* [WHAT TO DO] An exact reproduction of all entries is expected.
************
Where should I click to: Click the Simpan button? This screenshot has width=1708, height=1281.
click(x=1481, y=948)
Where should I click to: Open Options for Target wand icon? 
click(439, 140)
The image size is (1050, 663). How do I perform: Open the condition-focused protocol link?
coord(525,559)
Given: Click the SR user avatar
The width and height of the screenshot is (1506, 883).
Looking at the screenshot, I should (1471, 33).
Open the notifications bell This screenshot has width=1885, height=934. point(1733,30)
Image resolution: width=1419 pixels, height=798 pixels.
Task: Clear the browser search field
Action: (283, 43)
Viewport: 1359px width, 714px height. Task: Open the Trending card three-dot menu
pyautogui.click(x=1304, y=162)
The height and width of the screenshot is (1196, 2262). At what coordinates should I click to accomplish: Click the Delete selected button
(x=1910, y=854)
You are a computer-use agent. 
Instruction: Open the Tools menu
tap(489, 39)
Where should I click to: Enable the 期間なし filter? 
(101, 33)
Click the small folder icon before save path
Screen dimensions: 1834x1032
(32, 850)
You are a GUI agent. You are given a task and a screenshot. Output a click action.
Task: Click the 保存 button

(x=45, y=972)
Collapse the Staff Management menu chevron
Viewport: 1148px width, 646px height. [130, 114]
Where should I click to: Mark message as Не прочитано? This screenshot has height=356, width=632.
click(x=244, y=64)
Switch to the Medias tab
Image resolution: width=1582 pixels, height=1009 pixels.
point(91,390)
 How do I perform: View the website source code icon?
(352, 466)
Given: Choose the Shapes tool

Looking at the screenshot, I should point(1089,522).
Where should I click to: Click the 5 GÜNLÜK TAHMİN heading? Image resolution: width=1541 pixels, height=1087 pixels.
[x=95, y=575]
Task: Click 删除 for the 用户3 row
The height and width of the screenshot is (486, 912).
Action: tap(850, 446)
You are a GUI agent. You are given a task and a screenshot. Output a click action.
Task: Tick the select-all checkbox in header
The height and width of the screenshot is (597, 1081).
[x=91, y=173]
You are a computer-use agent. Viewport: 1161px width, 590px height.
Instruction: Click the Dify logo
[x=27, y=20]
************
* [COMPLETED EXERCISE]
Where should I click to: Click the Simpan button? This screenshot has width=1708, height=1281.
click(x=1481, y=948)
Where should I click to: Open Options for Target wand icon? 
click(439, 140)
The image size is (1050, 663). How do I perform: Open the condition-focused protocol link?
coord(525,559)
Given: Click the SR user avatar
The width and height of the screenshot is (1506, 883).
Looking at the screenshot, I should (1471, 33).
Open the notifications bell This screenshot has width=1885, height=934. point(1733,30)
Image resolution: width=1419 pixels, height=798 pixels.
Task: Clear the browser search field
Action: (283, 43)
Viewport: 1359px width, 714px height. Task: Open the Trending card three-dot menu
pyautogui.click(x=1304, y=162)
The height and width of the screenshot is (1196, 2262). At what coordinates should I click to accomplish: Click the Delete selected button
(x=1910, y=854)
You are a computer-use agent. 
Instruction: Open the Tools menu
tap(489, 39)
Where should I click to: Enable the 期間なし filter? 
(101, 33)
Click the small folder icon before save path
Screen dimensions: 1834x1032
(32, 850)
You are a GUI agent. You are given a task and a screenshot. Output a click action.
Task: Click the 保存 button

(x=45, y=972)
Collapse the Staff Management menu chevron
Viewport: 1148px width, 646px height. [130, 114]
Where should I click to: Mark message as Не прочитано? This screenshot has height=356, width=632.
click(x=244, y=64)
Switch to the Medias tab
Image resolution: width=1582 pixels, height=1009 pixels.
point(91,390)
 How do I perform: View the website source code icon?
(352, 466)
Given: Choose the Shapes tool

Looking at the screenshot, I should point(1089,522).
Where should I click to: Click the 5 GÜNLÜK TAHMİN heading? Image resolution: width=1541 pixels, height=1087 pixels.
[x=95, y=575]
Task: Click 删除 for the 用户3 row
The height and width of the screenshot is (486, 912).
Action: tap(850, 446)
You are a GUI agent. You are given a task and a screenshot. Output a click action.
Task: Tick the select-all checkbox in header
The height and width of the screenshot is (597, 1081).
[x=91, y=173]
You are a computer-use agent. Viewport: 1161px width, 590px height.
Instruction: Click the Dify logo
[x=27, y=20]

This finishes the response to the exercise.